=== Entries shown ===

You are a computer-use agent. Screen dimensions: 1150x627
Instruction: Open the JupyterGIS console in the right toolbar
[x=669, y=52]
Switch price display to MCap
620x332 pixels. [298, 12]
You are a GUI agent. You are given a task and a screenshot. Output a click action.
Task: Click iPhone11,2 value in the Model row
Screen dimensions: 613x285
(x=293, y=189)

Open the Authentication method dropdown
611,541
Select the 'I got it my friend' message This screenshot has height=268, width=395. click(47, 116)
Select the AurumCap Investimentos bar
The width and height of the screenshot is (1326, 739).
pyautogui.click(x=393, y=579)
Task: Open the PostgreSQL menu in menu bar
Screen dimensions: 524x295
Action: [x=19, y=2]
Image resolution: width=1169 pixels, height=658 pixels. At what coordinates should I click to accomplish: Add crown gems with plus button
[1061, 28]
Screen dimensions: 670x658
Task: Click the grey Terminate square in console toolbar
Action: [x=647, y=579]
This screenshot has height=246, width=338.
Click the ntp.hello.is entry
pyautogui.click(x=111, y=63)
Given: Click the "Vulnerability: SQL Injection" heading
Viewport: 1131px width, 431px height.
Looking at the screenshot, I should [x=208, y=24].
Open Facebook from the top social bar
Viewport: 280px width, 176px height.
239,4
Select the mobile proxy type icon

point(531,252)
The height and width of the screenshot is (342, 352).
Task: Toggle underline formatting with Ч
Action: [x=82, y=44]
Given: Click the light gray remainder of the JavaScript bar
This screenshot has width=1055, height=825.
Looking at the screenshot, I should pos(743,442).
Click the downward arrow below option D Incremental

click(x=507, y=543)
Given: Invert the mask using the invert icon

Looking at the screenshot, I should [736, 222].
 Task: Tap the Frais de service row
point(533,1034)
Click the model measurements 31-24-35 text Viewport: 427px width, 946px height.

===

● What the task asks
In the records above, return precisely the line containing "Task: Tap the Frais de service row" and each line that comes after it, up to the final one.

● Solution below
 Task: Tap the Frais de service row
point(533,1034)
Click the model measurements 31-24-35 text Viewport: 427px width, 946px height.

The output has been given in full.